Publication: Mondaq Business Briefing
Publication Date: 12-MAY-05
Format: Online
Delivery: Immediate Online Access

Article Excerpt
On April 20, 2005, President Bush signed into law the Bankruptcy Abuse Prevention and Consumer Protection Act of 2005 (the "Reform Act"). Although principally a measure to guard against consumer bankruptcy abuse, the Reform Act clarifies, expands, and adds provisions to title 11 of the United States Code (the "Bankruptcy Code") dealing with financial transactions. Notwithstanding the Reform Act's broader scope, this discussion is limited to those portions of the Reform Act bearing on financial transactions. The amendments discussed below will take effect on Monday, October 17, 2005, and will not apply to cases commenced prior to that date.

I. BACKGROUND

Sections 555, 556, 559, and 560 of the Bankruptcy Code currently provide special protections to transactions involving financial markets. Without these provisions, a non-debtor party to a protected financial contract would be stayed pursuant to section 365(e)(1) of the Bankruptcy Code from taking immediate action to protect itself upon the bankruptcy of its contract counterparty. By enacting these provisions, Congress recognized that financial markets can change significantly in a matter of days and a non-bankrupt party to certain types of complex financial transactions may face heavy losses unless the transactions are promptly and finally closed out and resolved. The Reform Act contains modifications to sections 555, 556, 559, and 560 of the Bankruptcy Code to expand and clarify the protections afforded with regard to "securities contracts," "forward contracts," "repurchase agreements" and "swap agreements" under the Bankruptcy Code and adds new sections 561 and 562 to the Bankruptcy Code to provide protections with regard to master netting agreements and to define the timing of the measure of damages under such agreements, respectively. Set forth below is a summary of the relevant amendments to the Bankruptcy Code pertaining to financial transactions.

- **DATASET CONTENT**
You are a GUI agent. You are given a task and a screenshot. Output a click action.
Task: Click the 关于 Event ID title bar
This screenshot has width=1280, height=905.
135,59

- **GIVEN PROBLEM 1**
Rewrite the paragraph of the bankruptcy reform article that begins "Sections 555, 556, 559, and 560" as a short bulleted list, keeping its main facts.
- **GIVEN PROBLEM 2**
In the bankruptcy reform article, on what date will the amendments take effect?
- **GIVEN PROBLEM 3**
Carry on with the article on the bankruptcy Reform Act from its final sentence.
The material has no role in this.

- **EXERCISE OUTPUT 1**
- Sections 555, 556, 559, and 560 of the Bankruptcy Code give special protections to financial market transactions.
- Without them, section 365(e)(1) would stay a non-debtor party from acting at once to protect itself when its counterparty goes bankrupt.
- Congress adopted them because financial markets can shift sharply within days, and a non-bankrupt party could suffer heavy losses unless such transactions are closed out and resolved promptly and finally.
- The Reform Act changes these sections to expand and clarify protections for securities contracts, forward contracts, repurchase agreements and swap agreements.
- It adds section 561, covering master netting agreements, and section 562, defining when damages under such agreements are measured.

- **EXERCISE OUTPUT 2**
Monday, October 17, 2005.

- **EXERCISE OUTPUT 3**
II. GLOBAL MODIFICATIONS

A. Financial Participants

One of the most important changes in the Reform Act is that it broadens the class of parties protected by the Bankruptcy Code's financial transactions provisions. Specifically, protected parties now include all "financial participants," which is essentially defined to include most clearing organizations as well as any entity which, on any day during the 15-months immediately preceding the commencement of the case under the Bankruptcy Code has had securities contracts, commodity contracts, forward contracts, repurchase agreements, swap agreements or master netting agreements involving non-affiliates with a total gross dollar value of not less than $1 billion in notional or actual principal amount outstanding or had gross mark-to-market positions of not less than $100 million (aggregated across counterparties). The complete definition of "financial participant" (as well as other relevant definitions and the revised text of sections 555, 556, 559 and 560) is set forth in the statutory appendix annexed hereto.

B. Termination and Acceleration of Qualifying Financial Contracts

The Reform Act also provides that neither filing for protection under the Securities Investor Protection Act of 1970 nor any court order or decree obtained by the Securities Investor Protection Corporation may act as a stay of any contractual right to "liquidate, terminate, or accelerate a securities contract, commodity contract, forward contract, repurchase agreement, swap agreement, or master netting agreement," to offset or net termination payments or other obligations arising under such agreements, or to foreclose on cash collateral. In contrast, such an application, order or decree may still operate as a stay of any foreclosure or other disposition of securities collateral pledged by a debtor.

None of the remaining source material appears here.